* _Directions_
1 – Do these statements agree with the passage on Harvard? (a) Tuition held steady for 25 years and then more than doubled in the eight years after 1948. (b) Endowment income grew from 27 per cent of the College's budget to 42 per cent. (c) The Program set aside a reserve to finance future expansion. Answer each with yes or no and quote the deciding words.
2 – According to the passage on Harvard, how many freshmen were crammed into living space designed for 557?
3 – Extend the passage on Harvard, picking up right after its final sentence.

-- Begin Passage to read --

The Program was also conservative in another respect. It intended simply to fill existing needs that had developed since the thirties. No reserve was allowed to finance future expansion or to prepare for the anticipated surge of applicants for College admission in the coming decade.
No Building
In the 25 years since President Lowell's administration Harvard had added little to its physical plant. Wartime and the immediate post-war years did not favor any major building at the University. Post-war inflation had taken a heavy toll. It cost three times as much to run Harvard in 1953, President Pusey's first year at the College, as it did when President Conant took office twenty years earlier.
Harvard's endowment income had shrunk in importance as a means of meeting the College's annual budget--from 42 per cent of the budget in 1931 to 27 per cent in 1956. Teacher's salaries, though higher in dollars, were actually lower in purchasing power than those received in 1930, a disturbing reversal of the trend in business and other professions. After remaining constant for 25 years, tuition more than doubled in the eight years following 1948 (for 1964 it will be nearly four times the pro-1948 figure!). Endowment funds to meet the mounting demand for scholarships proved insufficient.
During these same 25 years, however, while depression, war and a long inflation boosted costs and held back physical expansion, the size of the Faculty of Arts and Sciences had increased more than 50 per cent. Undergraduate enrollment rose from 3200 in 1930 to a post-war high of more than 5500 in 1948. In 1956 the influx of veterans subsided, and enrollment dropped to 4500. Still, 2,666 upperclassmen were living in facilities designed to accomodate 1,846, and 843 freshmen were crammed into living space designed for 557. More than 300 students could not be housed in University facilities.

-- End Passage to read --
-- Begin Entries supplied --

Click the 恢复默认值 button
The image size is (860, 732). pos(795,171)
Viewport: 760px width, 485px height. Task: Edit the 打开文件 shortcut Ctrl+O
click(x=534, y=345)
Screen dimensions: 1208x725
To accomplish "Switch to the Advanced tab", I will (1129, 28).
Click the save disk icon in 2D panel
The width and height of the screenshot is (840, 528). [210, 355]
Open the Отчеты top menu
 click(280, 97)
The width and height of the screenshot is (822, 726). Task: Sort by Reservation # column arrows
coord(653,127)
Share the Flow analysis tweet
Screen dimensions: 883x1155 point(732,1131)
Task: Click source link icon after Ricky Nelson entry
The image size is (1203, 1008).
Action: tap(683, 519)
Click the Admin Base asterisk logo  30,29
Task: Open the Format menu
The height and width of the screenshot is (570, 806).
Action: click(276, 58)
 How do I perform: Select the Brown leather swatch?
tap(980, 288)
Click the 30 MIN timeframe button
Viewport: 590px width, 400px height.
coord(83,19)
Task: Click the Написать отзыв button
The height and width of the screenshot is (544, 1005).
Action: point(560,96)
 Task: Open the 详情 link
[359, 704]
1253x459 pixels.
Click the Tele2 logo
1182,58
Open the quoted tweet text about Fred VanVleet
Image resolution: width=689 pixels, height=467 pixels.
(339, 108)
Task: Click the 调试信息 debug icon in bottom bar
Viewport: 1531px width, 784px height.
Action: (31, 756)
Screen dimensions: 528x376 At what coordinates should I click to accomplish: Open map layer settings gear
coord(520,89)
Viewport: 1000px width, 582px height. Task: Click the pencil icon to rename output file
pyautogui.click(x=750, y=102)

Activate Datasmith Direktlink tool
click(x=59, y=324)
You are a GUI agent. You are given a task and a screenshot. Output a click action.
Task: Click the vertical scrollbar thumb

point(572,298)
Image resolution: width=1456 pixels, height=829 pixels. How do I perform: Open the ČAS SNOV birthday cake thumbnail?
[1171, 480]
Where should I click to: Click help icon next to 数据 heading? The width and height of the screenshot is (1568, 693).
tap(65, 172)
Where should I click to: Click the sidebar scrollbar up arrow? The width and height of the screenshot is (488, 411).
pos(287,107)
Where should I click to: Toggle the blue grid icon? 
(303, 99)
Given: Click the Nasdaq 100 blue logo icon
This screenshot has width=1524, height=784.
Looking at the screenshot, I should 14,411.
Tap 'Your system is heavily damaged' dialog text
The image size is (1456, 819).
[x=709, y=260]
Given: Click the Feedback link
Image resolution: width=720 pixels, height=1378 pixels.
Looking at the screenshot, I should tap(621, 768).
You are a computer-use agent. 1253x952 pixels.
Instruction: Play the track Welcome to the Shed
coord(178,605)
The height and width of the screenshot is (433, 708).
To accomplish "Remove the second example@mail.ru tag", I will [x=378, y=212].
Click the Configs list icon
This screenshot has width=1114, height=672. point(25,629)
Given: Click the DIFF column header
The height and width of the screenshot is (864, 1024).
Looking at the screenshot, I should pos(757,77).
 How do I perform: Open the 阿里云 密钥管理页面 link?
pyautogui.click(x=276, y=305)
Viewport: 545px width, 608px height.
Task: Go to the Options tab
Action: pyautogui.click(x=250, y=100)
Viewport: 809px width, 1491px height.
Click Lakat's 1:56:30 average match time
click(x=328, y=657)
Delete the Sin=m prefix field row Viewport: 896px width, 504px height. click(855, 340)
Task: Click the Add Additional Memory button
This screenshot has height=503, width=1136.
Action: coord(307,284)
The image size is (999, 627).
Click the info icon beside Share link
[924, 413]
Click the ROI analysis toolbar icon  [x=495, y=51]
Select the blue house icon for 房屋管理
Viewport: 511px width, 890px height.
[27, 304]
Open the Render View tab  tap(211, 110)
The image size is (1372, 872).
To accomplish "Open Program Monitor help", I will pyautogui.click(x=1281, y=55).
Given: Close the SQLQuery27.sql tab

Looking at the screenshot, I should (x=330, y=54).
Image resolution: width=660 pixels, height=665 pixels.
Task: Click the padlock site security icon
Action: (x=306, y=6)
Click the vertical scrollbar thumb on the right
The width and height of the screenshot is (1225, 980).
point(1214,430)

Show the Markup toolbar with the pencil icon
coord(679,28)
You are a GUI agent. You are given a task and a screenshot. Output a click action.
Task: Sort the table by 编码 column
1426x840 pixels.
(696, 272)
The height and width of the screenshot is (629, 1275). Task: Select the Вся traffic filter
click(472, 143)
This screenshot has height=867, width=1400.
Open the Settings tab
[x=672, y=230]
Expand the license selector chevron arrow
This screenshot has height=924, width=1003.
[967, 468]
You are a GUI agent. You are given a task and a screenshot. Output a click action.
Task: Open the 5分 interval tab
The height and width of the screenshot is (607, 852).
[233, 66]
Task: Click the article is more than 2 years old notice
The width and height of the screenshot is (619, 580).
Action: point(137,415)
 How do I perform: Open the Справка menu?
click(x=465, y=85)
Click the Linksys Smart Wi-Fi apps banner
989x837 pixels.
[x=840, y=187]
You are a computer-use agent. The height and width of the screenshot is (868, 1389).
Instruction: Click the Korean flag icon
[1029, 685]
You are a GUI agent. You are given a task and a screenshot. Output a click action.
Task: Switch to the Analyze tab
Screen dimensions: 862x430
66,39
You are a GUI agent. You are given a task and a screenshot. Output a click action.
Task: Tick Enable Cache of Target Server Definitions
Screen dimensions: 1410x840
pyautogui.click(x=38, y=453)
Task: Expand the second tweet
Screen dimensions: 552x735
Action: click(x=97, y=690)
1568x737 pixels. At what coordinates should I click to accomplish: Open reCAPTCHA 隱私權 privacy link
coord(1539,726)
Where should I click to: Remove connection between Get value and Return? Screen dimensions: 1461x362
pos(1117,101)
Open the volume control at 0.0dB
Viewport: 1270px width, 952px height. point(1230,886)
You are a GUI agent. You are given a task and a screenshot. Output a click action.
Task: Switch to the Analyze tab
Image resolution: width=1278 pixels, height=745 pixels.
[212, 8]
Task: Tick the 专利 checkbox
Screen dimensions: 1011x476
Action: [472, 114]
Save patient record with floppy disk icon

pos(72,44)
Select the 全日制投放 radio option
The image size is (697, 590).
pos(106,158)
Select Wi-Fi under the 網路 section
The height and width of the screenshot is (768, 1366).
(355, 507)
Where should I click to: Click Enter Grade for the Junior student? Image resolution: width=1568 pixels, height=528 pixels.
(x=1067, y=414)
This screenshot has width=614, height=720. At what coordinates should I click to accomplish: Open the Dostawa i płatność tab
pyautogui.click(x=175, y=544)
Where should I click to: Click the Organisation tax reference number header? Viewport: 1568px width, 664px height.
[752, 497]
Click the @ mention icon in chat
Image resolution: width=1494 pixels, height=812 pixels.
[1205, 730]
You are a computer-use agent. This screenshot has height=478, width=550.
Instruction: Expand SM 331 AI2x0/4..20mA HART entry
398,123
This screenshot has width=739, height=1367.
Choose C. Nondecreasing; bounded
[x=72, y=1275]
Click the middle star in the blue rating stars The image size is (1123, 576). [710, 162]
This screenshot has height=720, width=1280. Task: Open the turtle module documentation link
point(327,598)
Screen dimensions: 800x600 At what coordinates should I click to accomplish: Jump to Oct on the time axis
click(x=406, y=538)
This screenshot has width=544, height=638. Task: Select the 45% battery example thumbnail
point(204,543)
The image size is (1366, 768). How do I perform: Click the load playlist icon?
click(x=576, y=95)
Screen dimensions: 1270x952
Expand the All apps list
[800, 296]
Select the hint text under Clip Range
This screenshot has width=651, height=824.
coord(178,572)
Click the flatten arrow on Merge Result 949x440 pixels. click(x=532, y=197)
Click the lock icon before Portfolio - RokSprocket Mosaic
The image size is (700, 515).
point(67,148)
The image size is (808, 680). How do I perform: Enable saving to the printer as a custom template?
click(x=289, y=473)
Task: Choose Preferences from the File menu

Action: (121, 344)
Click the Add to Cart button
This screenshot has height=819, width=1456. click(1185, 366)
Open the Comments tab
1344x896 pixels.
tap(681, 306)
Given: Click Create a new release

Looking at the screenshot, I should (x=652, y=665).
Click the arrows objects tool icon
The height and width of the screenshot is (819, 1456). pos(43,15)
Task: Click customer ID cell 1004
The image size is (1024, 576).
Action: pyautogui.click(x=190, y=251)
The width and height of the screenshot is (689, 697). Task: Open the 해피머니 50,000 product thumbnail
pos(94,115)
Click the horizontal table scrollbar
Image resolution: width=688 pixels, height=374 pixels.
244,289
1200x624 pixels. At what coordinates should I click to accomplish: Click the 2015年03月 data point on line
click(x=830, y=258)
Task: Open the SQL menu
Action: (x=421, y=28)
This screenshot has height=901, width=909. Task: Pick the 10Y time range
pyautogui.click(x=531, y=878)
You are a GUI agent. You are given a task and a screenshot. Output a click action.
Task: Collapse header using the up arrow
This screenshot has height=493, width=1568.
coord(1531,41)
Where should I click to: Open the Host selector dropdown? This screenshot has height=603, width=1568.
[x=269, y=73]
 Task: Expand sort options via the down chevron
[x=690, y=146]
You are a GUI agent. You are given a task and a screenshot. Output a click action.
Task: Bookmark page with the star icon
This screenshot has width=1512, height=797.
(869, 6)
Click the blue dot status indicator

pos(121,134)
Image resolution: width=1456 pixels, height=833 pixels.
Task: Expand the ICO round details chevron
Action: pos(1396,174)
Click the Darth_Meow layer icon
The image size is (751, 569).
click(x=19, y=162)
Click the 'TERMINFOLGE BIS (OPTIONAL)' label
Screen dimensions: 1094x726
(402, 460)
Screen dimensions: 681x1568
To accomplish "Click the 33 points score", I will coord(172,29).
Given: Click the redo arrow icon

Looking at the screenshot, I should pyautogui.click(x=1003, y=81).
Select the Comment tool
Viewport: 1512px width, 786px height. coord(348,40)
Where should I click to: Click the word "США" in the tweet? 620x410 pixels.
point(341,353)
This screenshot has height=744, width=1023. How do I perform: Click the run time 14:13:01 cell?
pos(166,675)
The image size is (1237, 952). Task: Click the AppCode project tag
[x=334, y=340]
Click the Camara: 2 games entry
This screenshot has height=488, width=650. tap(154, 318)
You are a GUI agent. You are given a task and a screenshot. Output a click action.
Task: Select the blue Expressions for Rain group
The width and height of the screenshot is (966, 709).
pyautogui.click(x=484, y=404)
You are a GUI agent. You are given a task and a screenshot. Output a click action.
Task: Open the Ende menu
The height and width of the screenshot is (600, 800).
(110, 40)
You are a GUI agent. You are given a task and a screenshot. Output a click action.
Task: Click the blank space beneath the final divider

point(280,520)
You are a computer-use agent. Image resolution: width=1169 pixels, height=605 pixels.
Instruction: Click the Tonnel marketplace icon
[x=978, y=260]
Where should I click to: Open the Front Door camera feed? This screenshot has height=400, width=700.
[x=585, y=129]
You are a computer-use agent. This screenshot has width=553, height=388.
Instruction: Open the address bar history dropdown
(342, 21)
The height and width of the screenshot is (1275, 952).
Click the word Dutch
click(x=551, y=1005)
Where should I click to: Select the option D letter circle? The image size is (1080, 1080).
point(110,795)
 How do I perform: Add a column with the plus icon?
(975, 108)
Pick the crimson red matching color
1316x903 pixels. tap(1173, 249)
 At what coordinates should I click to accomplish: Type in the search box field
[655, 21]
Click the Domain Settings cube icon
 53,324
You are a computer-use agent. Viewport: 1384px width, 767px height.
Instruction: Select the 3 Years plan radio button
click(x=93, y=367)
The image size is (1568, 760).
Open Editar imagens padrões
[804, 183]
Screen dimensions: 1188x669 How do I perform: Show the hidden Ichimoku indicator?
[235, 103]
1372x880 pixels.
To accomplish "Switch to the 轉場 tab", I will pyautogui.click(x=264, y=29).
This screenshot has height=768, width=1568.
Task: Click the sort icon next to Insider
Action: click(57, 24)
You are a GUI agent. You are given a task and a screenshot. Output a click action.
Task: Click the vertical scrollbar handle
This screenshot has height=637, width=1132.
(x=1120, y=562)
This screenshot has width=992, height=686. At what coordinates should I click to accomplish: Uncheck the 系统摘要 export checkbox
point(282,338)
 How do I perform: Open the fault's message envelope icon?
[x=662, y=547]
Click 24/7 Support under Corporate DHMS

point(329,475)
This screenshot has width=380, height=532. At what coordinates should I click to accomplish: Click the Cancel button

-- End Entries supplied --

* _Written answers_
1 –
(a) Yes: "After remaining constant for 25 years, tuition more than doubled in the eight years following 1948"
(b) No: "from 42 per cent of the budget in 1931 to 27 per cent in 1956"
(c) No: "No reserve was allowed to finance future expansion"

2 – 843 freshmen.

3 –
Harvard was bulging at its seams: its House and Yard dormitories over-crowded, its laboratory and faculty office space inadequate, its health facilities scattered and outmoded. The flight of married students and young teachers from substandard dwellings in Cambridge to the suburbs was accelerating. All this formed an unpromising background if Harvard wished to contribute to the general expansion of higher education necessary in the year to come.
Thus, in 1956, the answer to Harvard's physical problems demanded a solution as comprehensive as the Program for Harvard College. In February, 1957, after nearly a year of attempting to determine the most important needs of the College, 16 specific objectives were announced. From the very starts, these were considered minimum goals if Harvard were to meet its responsibilities to the present generation and in almost all cases even the vast sums of money hoped for would not be sufficient to restore the leisure and magnificence of the Lowell days.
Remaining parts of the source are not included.